== Dataset records

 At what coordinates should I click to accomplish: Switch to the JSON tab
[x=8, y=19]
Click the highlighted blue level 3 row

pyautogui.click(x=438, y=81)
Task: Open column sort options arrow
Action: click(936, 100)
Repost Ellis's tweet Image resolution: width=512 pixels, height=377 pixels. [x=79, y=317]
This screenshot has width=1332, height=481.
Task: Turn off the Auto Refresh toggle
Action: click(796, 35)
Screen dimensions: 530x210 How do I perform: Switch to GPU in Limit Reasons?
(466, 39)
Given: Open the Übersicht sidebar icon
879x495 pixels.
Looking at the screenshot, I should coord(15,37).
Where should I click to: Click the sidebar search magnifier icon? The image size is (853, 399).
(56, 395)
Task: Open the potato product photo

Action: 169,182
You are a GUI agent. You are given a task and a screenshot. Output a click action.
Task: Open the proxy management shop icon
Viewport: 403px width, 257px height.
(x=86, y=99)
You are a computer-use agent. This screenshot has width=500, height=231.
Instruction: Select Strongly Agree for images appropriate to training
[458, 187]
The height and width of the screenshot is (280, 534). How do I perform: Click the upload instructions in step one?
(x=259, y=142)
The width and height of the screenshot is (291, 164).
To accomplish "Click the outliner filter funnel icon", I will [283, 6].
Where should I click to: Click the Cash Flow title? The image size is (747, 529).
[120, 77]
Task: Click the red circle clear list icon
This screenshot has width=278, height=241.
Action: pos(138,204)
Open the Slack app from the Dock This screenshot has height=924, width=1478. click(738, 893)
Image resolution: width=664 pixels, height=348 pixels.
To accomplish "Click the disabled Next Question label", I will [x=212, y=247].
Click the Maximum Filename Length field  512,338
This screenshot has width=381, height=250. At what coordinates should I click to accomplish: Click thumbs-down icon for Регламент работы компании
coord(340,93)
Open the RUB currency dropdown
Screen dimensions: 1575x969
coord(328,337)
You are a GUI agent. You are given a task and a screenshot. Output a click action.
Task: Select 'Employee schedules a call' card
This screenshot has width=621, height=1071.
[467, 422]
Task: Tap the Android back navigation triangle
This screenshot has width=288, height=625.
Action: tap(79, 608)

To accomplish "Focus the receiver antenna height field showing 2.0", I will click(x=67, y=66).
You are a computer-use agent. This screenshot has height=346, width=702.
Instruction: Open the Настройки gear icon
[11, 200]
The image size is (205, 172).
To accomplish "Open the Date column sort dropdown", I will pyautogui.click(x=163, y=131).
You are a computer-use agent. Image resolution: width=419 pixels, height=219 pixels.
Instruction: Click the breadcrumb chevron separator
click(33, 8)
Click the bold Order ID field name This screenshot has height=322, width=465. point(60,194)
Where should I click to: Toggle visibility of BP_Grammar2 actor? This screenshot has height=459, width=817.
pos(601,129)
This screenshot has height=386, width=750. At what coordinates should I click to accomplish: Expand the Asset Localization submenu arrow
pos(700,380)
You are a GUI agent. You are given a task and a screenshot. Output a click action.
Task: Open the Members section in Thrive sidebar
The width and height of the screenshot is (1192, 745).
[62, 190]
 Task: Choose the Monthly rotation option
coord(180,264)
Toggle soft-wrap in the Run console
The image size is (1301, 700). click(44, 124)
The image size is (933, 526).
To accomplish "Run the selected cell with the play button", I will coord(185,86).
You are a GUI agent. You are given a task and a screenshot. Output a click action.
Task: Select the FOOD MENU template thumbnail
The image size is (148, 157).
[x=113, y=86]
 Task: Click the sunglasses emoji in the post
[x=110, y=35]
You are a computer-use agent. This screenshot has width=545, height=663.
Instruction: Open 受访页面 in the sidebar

====

Set problem: How many lines of the material above contain the string "pyautogui"? Reply with the number only.

Answer to this exercise: 2